____ Data listing

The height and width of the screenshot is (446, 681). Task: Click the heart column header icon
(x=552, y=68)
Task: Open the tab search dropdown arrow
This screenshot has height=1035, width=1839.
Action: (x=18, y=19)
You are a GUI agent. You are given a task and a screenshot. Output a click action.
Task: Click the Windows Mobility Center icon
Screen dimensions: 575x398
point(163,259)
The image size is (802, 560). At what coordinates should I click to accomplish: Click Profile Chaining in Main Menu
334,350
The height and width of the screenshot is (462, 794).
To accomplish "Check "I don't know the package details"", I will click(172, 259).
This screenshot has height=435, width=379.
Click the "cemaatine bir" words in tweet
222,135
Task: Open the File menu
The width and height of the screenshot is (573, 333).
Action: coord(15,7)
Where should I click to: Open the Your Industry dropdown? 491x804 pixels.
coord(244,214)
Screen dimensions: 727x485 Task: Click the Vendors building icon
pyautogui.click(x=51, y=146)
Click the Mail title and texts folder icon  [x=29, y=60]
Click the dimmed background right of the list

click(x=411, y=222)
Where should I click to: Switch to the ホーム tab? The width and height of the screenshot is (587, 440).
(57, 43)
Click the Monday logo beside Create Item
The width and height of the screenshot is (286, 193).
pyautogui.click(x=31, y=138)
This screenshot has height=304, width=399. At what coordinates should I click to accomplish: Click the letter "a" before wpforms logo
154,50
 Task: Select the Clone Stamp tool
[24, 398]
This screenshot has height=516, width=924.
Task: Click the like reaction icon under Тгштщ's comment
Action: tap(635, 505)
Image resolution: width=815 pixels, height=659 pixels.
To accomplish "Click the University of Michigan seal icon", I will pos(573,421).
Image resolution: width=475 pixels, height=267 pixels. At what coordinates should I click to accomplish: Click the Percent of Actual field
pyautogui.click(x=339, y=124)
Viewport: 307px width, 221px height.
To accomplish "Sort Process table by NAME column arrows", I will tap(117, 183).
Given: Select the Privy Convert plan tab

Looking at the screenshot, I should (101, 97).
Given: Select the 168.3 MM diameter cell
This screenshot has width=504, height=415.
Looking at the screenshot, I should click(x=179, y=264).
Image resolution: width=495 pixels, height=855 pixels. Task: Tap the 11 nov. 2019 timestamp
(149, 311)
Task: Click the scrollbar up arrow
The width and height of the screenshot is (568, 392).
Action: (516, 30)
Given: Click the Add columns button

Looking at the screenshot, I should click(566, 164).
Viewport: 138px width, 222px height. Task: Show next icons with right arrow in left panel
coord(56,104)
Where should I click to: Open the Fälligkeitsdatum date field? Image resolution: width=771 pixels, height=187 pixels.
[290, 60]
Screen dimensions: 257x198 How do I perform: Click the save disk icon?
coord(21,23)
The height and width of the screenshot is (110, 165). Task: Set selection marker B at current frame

________

**Task goal:** In the listing above, find every line with the word "will" and copy it.

**Response to this exercise:**
To accomplish "Check "I don't know the package details"", I will click(172, 259).
To accomplish "Click the University of Michigan seal icon", I will pos(573,421).
To accomplish "Sort Process table by NAME column arrows", I will tap(117, 183).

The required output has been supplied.